Table 4. Prevalence of pathogens Staphylococcus aureus and Streptococcus agalactiae as a function of bulk milk somatic cell counts (BMSCC) of dairy herds in the region of Campo das Vertentes/MG, 2017 

Variable BMSCC x 1,000 (cell/mL) Total
≤200 201-500 501-1000 >1000
Presence of S. aureus 19 (55.88%) 114 (69.51%) 66 (75.00%) 17 (85.00%) 216 (70.30%)
Presence of S. agalactiae 15 (44.12%) 112 (68.29%) 65 (73.86%) 13 (65.00%) 205 (66.99%)
Presence of both agents 8 (23.53%) 76 (46.34%) 50 (56.82%) 12 (60.00%) 146 (47.71%)
Absence of both agents 8 (23.53%) 15 (9.15%) 7 (7.95%) 2 (10.00%) 32 (10.46%)

The BMSCC indices obtained in the present study suggest that improvements need to be made in the control of mastitis, especially regarding contagious pathogens, because the BMSCC scores observed in most properties are above those accepted in the international market, especially in the European Union, where the limit is <400.000 cell/mL, but with a decreasing trend in the coming years, since the national BMSCC scores in the Scandinavian countries ranged from 200,000 to 250,000 cell/mL (More 2009).
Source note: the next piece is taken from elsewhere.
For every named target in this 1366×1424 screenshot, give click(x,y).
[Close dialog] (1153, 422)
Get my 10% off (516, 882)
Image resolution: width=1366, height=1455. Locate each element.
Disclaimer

Current legislation (Brasil 2016) establishes a TBC limit of 100,000 CFU/mL for milk from bulk milk tanks. Among the properties assessed in the present study, 92.16% showed TBC ≤100,000 CFU/mL, with only 7.84% of them presenting scores >100,000 CFU/mL. Increased TBC indices can be caused by failures in the washing of the utensils that come in contact with the milk (milking machine and expansion tank), and faults in cleaning and antisepsis of udder prior to milking and in post-milking cooling, as well as by the presence of intramammary infection, especially when infected with streptococci that cause subclinical mastitis (Santos & Fonseca 2007, Vargas et al. 2013). This fact may explain the increased TBC indices found in the herds affected by the S. agalactiae pathogen, as it can be verified in Table 5. Such finding corroborates the study by Zadoks et al. (2004), who reported increased TBC of milk from bulk milk tanks in dairy herds affected by S. agalactiae.
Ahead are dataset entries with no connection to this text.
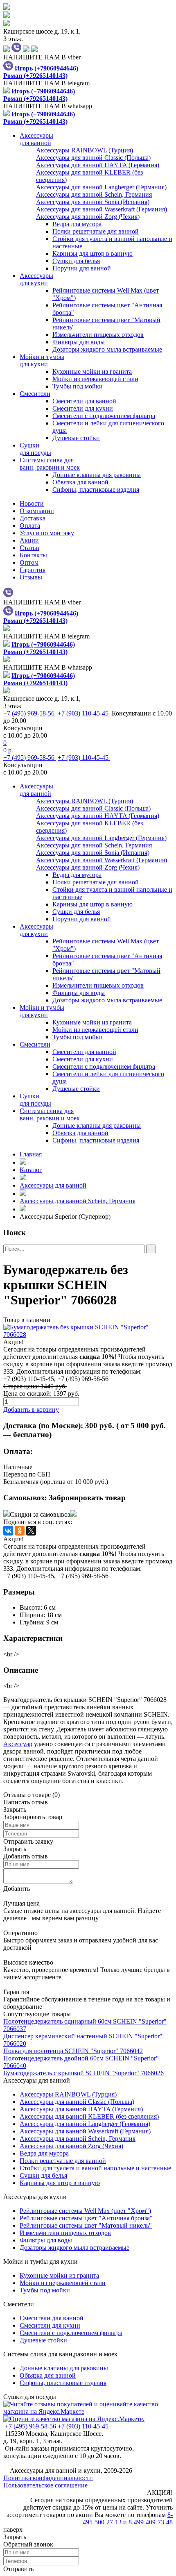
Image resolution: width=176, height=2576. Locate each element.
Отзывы (31, 577)
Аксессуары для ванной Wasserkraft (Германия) (85, 2131)
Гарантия (32, 569)
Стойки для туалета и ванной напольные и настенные (95, 2168)
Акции (29, 540)
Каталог (31, 1169)
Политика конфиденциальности (48, 2477)
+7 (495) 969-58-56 (29, 713)
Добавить (16, 1888)
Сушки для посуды (29, 2396)
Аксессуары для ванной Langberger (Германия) (85, 2123)
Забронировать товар (87, 1497)
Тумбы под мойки (77, 386)
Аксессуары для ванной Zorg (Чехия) (71, 2145)
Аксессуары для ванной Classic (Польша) (77, 2101)
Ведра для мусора (77, 223)
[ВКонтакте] (8, 1531)
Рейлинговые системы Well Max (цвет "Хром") (85, 2210)
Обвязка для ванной (80, 482)
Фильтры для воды (78, 341)
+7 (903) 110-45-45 (84, 713)
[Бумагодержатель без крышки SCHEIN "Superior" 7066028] (88, 1331)
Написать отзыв (25, 1802)
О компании (37, 510)
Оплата (30, 525)
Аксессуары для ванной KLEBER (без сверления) (89, 2116)
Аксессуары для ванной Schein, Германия (77, 1200)
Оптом (29, 562)
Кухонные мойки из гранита (92, 371)
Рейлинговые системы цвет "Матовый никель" (86, 2225)
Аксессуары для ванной (53, 1185)
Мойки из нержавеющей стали (95, 378)
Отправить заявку (28, 1841)
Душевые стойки (76, 437)
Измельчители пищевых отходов (98, 334)
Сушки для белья (76, 260)
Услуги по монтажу (47, 532)
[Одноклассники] (20, 1531)
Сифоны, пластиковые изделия (95, 489)
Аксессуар (17, 1743)
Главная (31, 1154)
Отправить (18, 2568)
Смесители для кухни (82, 408)
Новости (32, 503)
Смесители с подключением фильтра (103, 415)
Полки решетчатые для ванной (95, 231)
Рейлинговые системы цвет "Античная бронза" (86, 2218)
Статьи (29, 547)
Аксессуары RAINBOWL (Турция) (68, 2094)
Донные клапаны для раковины (96, 474)
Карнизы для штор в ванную (92, 253)
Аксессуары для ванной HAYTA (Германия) (81, 2109)
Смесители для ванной (84, 401)
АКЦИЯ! (160, 2492)
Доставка (32, 518)
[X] (31, 1531)
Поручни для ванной (81, 268)
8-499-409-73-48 (151, 2522)
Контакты (33, 555)
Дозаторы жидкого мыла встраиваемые (107, 349)
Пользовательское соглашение (45, 2485)
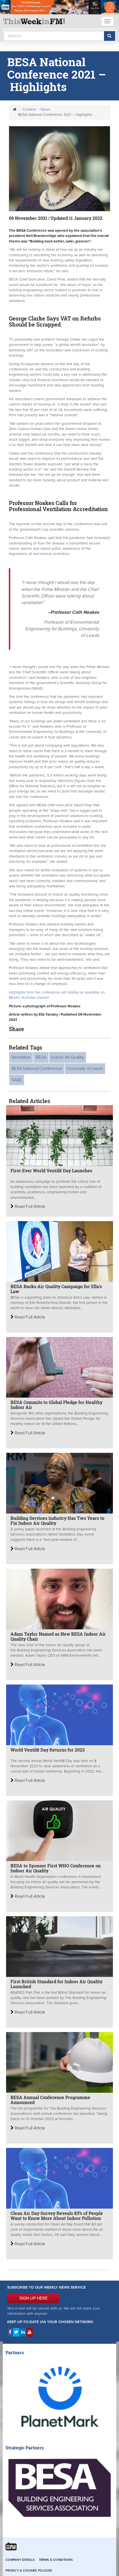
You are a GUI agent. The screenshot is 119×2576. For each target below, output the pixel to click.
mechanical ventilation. (51, 554)
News (45, 109)
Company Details (20, 2560)
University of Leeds (85, 1068)
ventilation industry (52, 856)
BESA (13, 279)
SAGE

Table 5. Prevalence of pathogens Staphylococcus aureus and Streptococcus agalactiae in the different mean scores of total bacterial counts (TBC) in bulk milk tanks of dairy herds in the region of Campo das Vertentes/MG, 2017 

Variable TBC x 1,000 (CFU/mL) Total
≤10 11-50 51-100 ≥101
Presence of S. aureus 59 (66.29%) 120 (75.00%) 22 (40.00%) 15 (62.50%) 215 (70.59%)
Presence of S. agalactiae 51 (57.30%) 111 (69.38%) 26 (47.27%) 17 (70.83%) 205 (66.99%)
Presence of both agents 34 (38.20%) 85 (53.13%) 33 (60.00%) 21 (87.50%) 173 (56.54%)
Absence of both agents 13 (14.61%) 15 (9.38%) 2 (3.64%) 2 (8.33%) 32 (10.46%)
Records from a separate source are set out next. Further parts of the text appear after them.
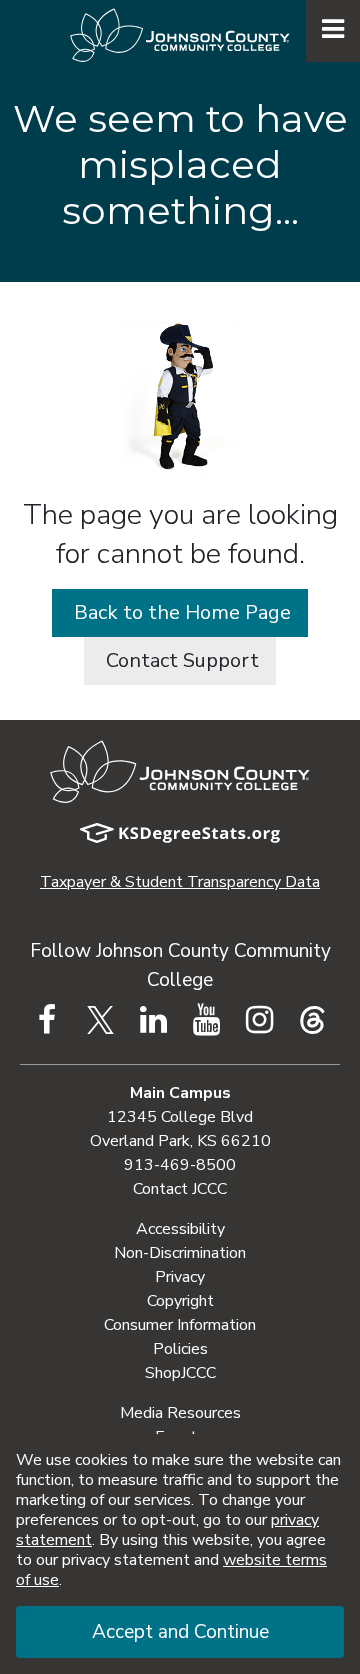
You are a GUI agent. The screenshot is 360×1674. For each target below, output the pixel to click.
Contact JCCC (180, 1189)
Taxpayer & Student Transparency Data (180, 882)
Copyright (180, 1301)
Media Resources (180, 1413)
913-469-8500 (180, 1165)
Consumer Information (180, 1325)
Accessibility (180, 1229)
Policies (180, 1349)
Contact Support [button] (180, 660)
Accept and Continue (180, 1632)
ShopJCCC (180, 1373)
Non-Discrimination (180, 1253)
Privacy (180, 1277)
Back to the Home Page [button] (180, 612)
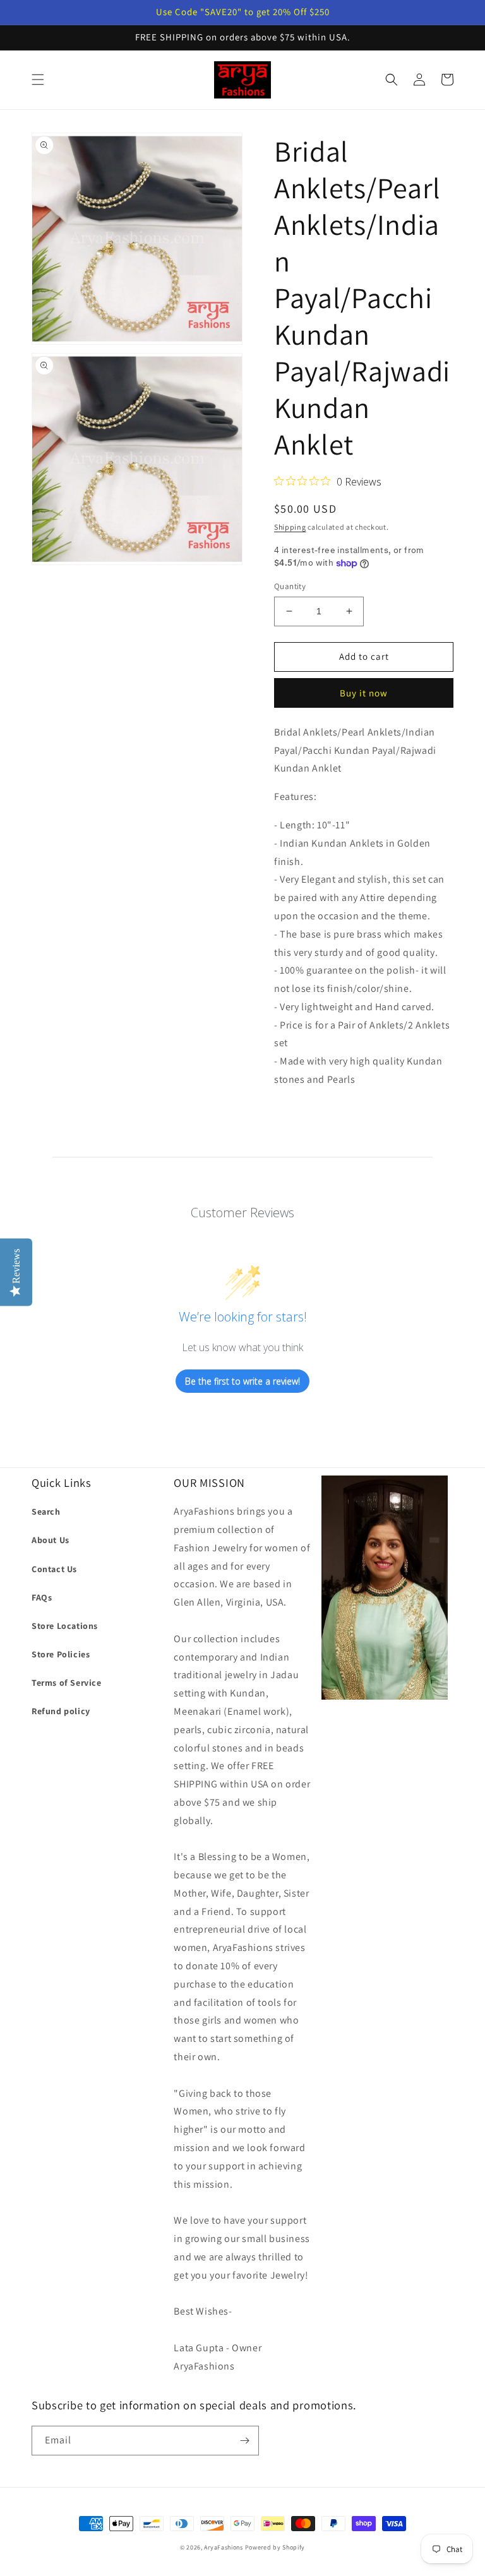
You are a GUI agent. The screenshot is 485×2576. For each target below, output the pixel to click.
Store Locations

Prevalence of S. aureus was greater than that of S. agalactiae in all daily production strata, except for the 500-1,000 L/day stratum, in which a lower prevalence rate was observed for S. aureus (60.47%), with a prevalence rate of S. agalactiae of 67.44% (Table 6). The smallest prevalence rate for S. agalactiae was found in the daily production stratum of >1,000 L/day; however, no significant difference was verified with respect to any of the daily milk production strata (p>0.05). Also, no significant correlation was observed between the pathogens S. aureus and S. agalactiae (p=0.601), that is, they may be present in the herds regardless of each other.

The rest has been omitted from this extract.